Marco Capozzoli

No. 7
- Position: Kicker

Personal information
- Born: February 10, 1988 (age 38) Montvale, New Jersey, U.S.
- Listed height: 6 ft 1 in (1.85 m)
- Listed weight: 210 lb (95 kg)

Career information
- High school: Bloomfield (NJ) Saint Joseph
- College: Montclair State
- NFL draft: 2010: undrafted

Career history
- Tulsa Talons (2010); Jacksonville Sharks (2011–2013, 2016);

Awards and highlights
- ArenaBowl champion (2011);

Career AFL statistics
- FG made: 25
- FG att: 39
- PAT made: 397
- PAT att: 487
- Stats at ArenaFan.com

= Marco Capozzoli =

American football player (born 1988)

Marco Capozzoli (born February 10, 1988) is an American former football placekicker who played for the Tulsa Talons and Jacksonville Sharks of the Arena Football League (AFL). He was a placekicker for Montclair State University.

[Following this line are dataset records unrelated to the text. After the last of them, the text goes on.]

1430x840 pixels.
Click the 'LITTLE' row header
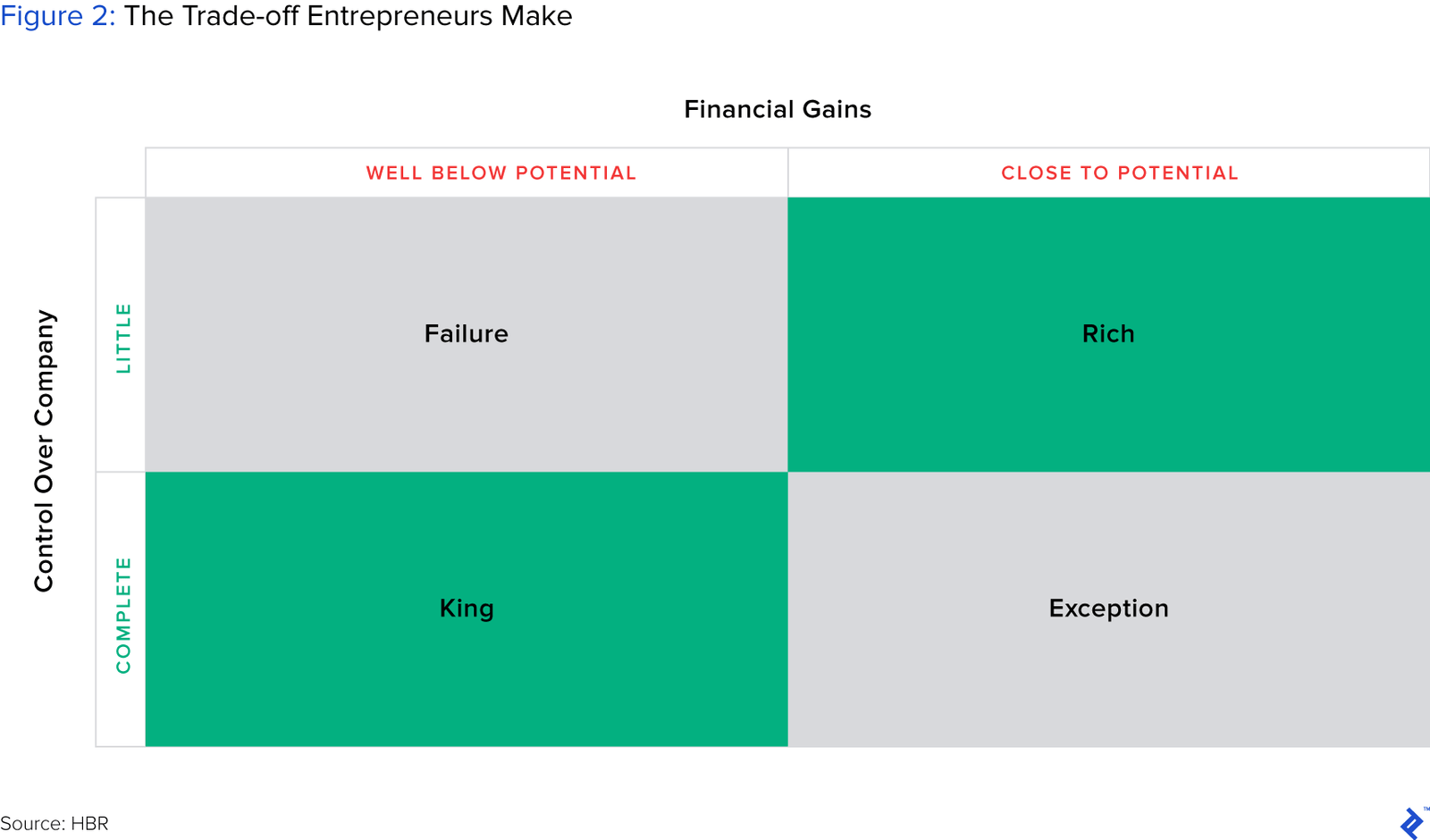tap(123, 338)
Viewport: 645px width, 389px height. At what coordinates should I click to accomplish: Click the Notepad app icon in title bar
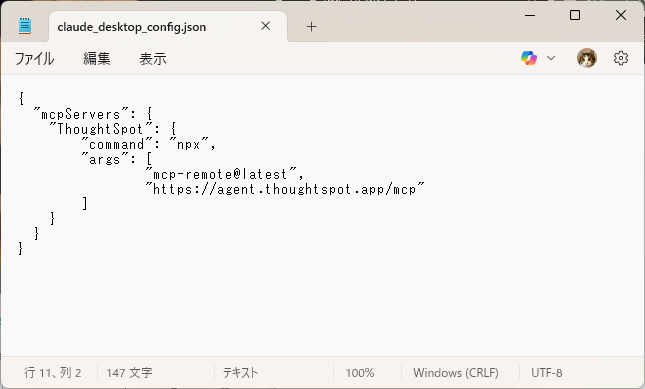[25, 26]

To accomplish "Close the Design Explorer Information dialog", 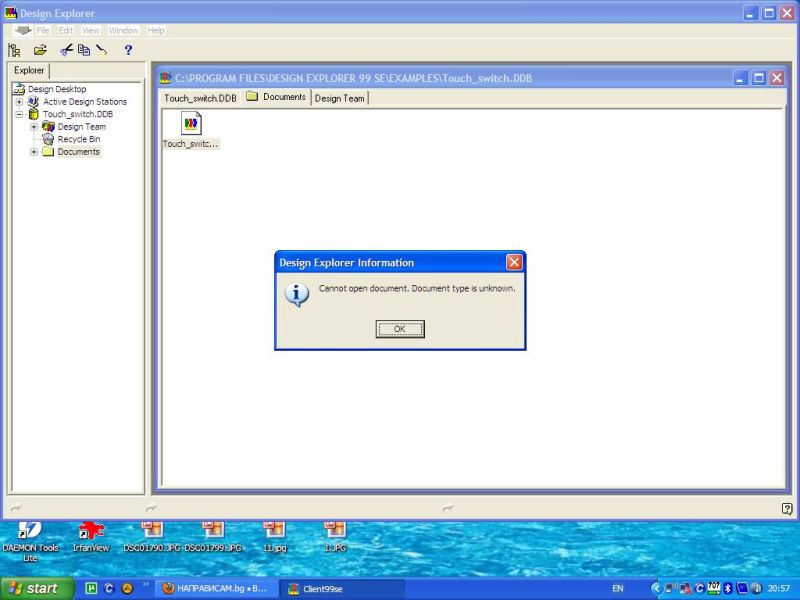I will coord(400,329).
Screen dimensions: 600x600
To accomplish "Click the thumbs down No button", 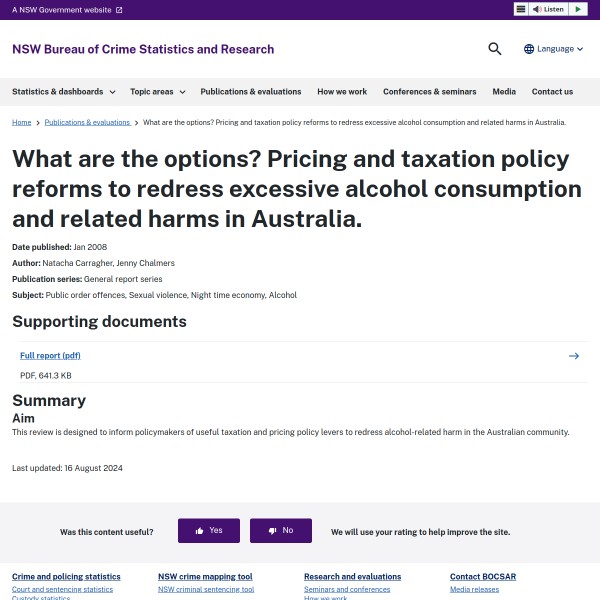I will (x=281, y=531).
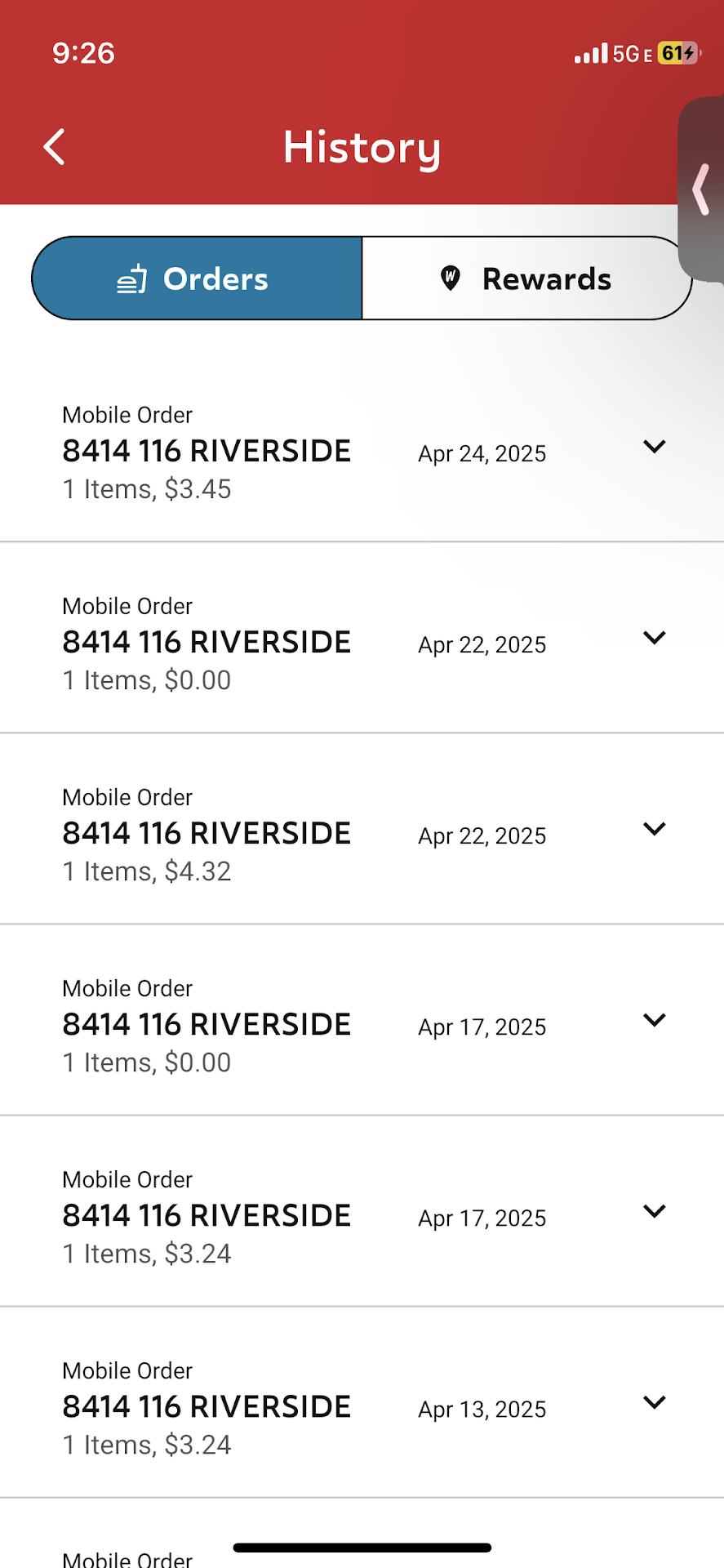The width and height of the screenshot is (724, 1568).
Task: Tap the home indicator bar
Action: click(x=362, y=1548)
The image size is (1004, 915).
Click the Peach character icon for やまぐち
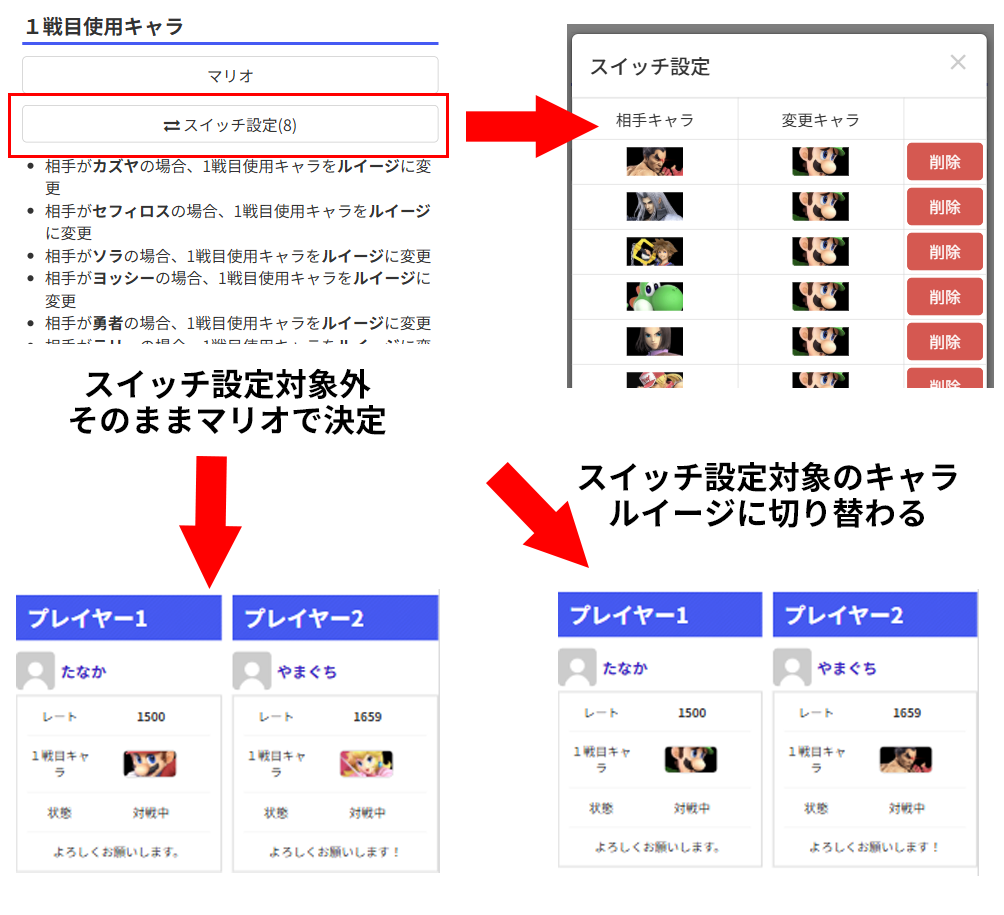(366, 764)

He was signed as a free agent by the Jacksonville Sharks in 2010. Capozzoli has been a resident of Bloomfield, New Jersey.

==Early life==
Capozzoli did not start playing football until his senior year at Saint Joseph Regional High School in Montvale, New Jersey.

==College career==
Capozzoli played for the Montclair State Red Hawks from 2006 to 2009. He was named the Division III Outstanding Male Athlete of the Year by the Collegiate Athletic Administration of New Jersey his senior season. He was also named the NJAC Special Teams Player of the Year.

==Professional career==
Capozzoli played in six games for the Tulsa Talons in 2010.

Capozzoli was assigned to the Jacksonville Sharks on October 21, 2010. He played for the Sharks from 2011 to 2013, winning ArenaBowl XXIV in 2011. On March 30, 2016, Capozzoli was assigned to the Sharks once again. On May 17, 2016, Capozzoli retired.